Running a Discord Bot on a VPS: Node.js vs. Python Setup Guide for 2026
A Discord bot that only runs when your computer is on is barely useful. Members test the bot at 3 AM and it doesn't respond. The solution: host it on a VPS and let it run 24/7. This guide covers both Node.js (discord.js) and Python (discord.py) setups.
Prerequisites
- A Space-Node VPS (smallest plan works for most bots)
- SSH access
- Your bot code repository (GitHub, GitLab, or local zip)
Node.js Bot Deployment
# Install Node.js 20 LTS (Ubuntu)
curl -fsSL https://deb.nodesource.com/setup_20.x | sudo -E bash -
sudo apt install nodejs
# Clone your bot
git clone https://github.com/yourusername/your-discord-bot.git /home/bot/
cd /home/bot/
# Install dependencies
npm install
# Test run
node index.js
Python Bot Deployment
# Install Python 3.11+
sudo apt install python3 python3-pip python3-venv
# Create virtual environment
python3 -m venv /home/bot/venv
source /home/bot/venv/bin/activate
# Clone and install
git clone https://github.com/yourusername/your-discord-bot.git /home/bot/code
cd /home/bot/code
pip install -r requirements.txt
# Test run
python3 bot.py
Keeping the Bot Running with PM2
PM2 manages the process lifecycle:
# Install PM2
npm install -g pm2
# Start Node.js bot
pm2 start index.js --name my-discord-bot
# OR Python bot
pm2 start "python3 /home/bot/code/bot.py" --name my-discord-bot
# Save process list and enable on startup
pm2 save
pm2 startup # Follow the output instruction
Managing Environment Variables Securely
Never put your Discord token in your source code. Use environment variables:
# Create .env file (NOT committed to git)
cat > /home/bot/.env << 'EOF'
DISCORD_TOKEN=your_token_here
DATABASE_URL=your_db_url_here
EOF
# Load in Node.js:
require('dotenv').config({ path: '/home/bot/.env' })
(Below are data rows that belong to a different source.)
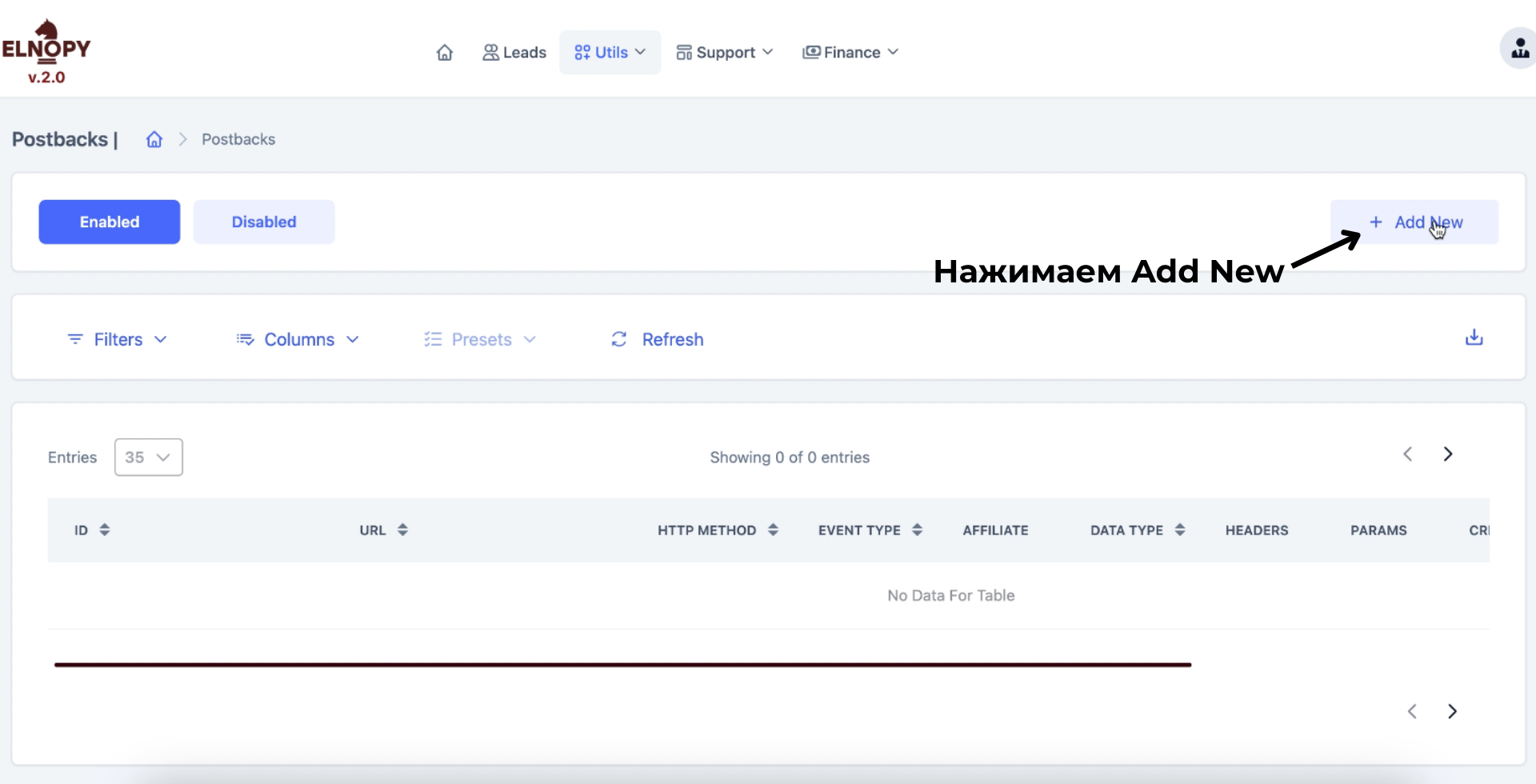
Task: Toggle sorting on the URL column
Action: pos(401,530)
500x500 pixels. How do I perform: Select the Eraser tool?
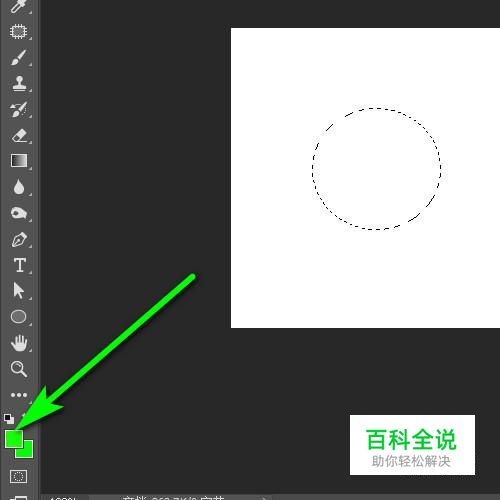pyautogui.click(x=19, y=136)
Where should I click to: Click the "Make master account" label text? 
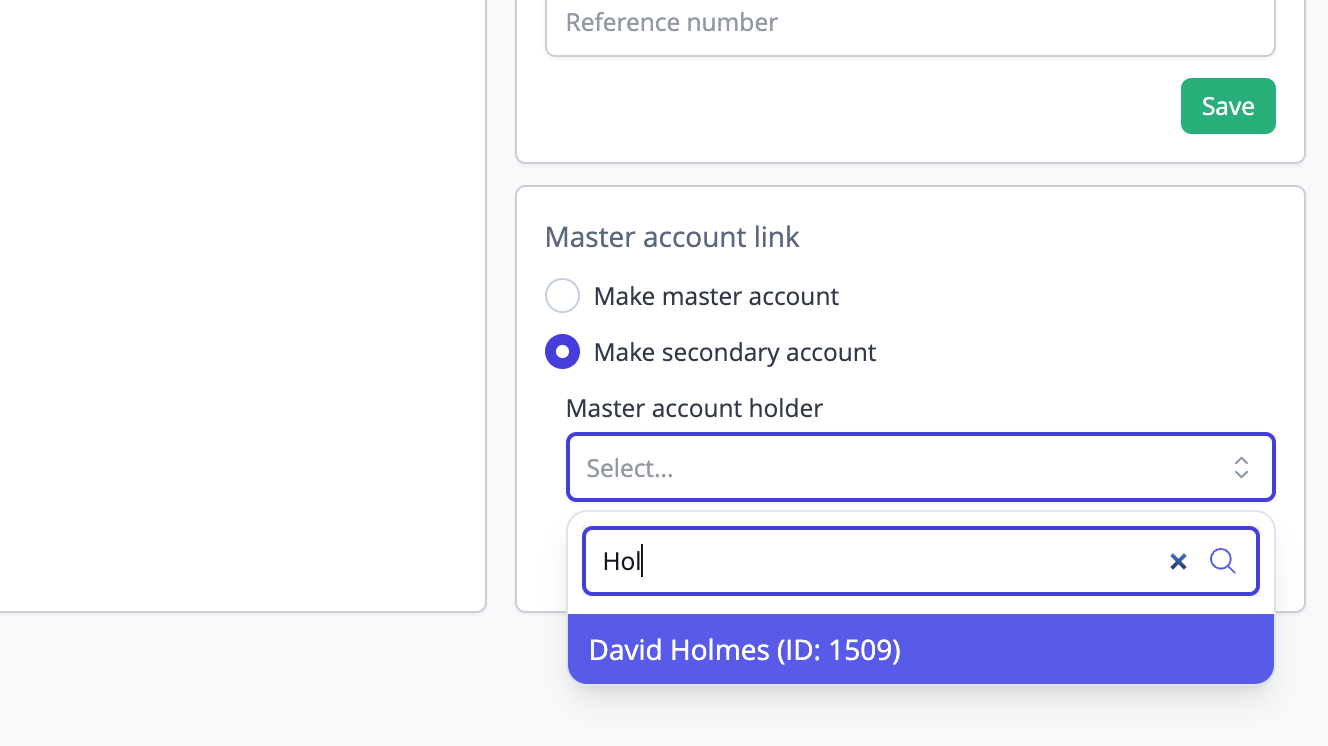coord(716,296)
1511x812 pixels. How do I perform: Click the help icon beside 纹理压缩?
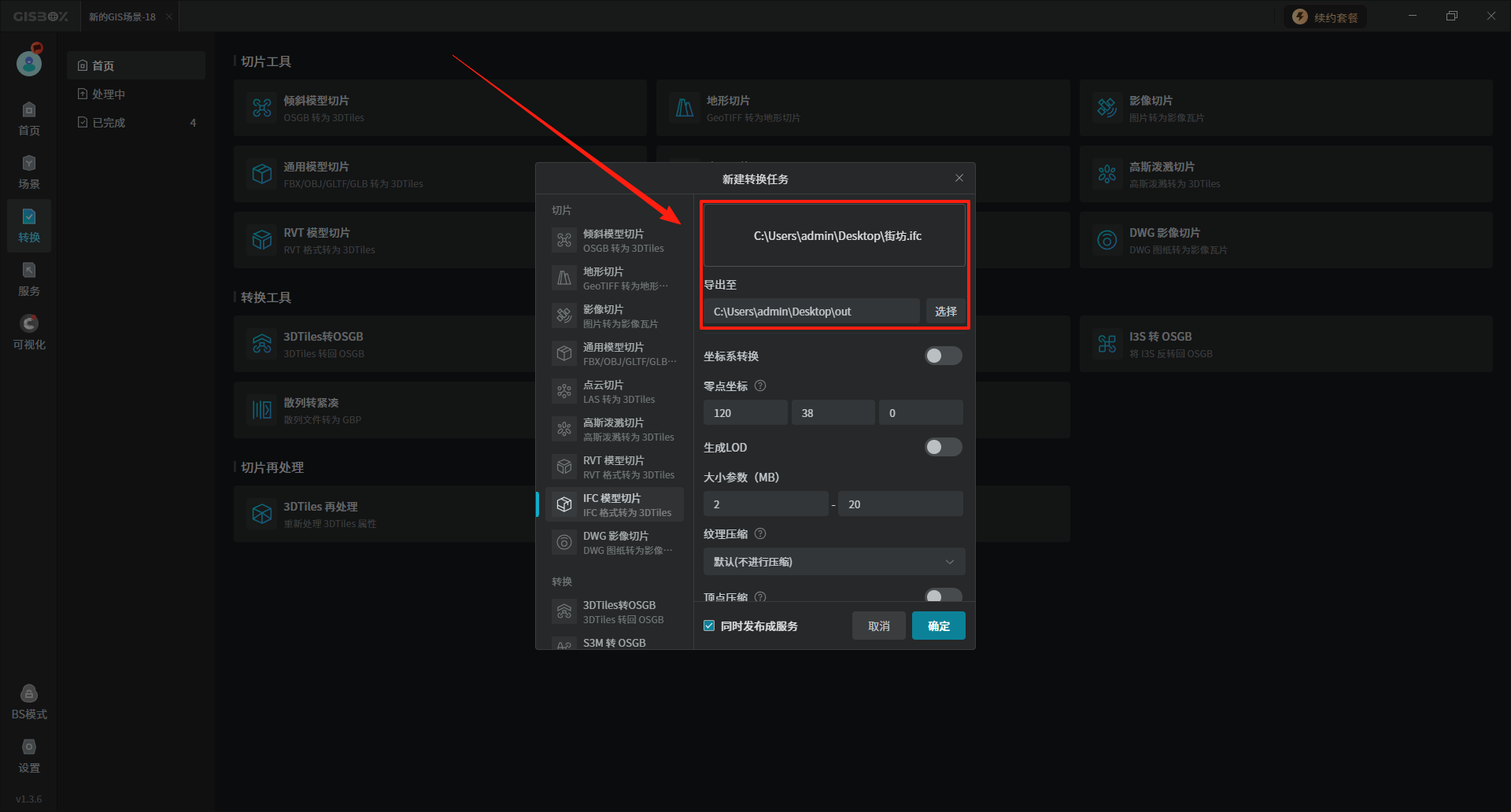click(x=760, y=534)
const token = process.env.DISCORD_TOKEN
# Load in Python:
from dotenv import load_dotenv
load_dotenv('/home/bot/.env')
token = os.getenv('DISCORD_TOKEN')
Updating Your Bot
cd /home/bot/code/
git pull origin main
pm2 restart my-discord-bot
Set up a GitHub webhook to automate this, or run it manually after each push.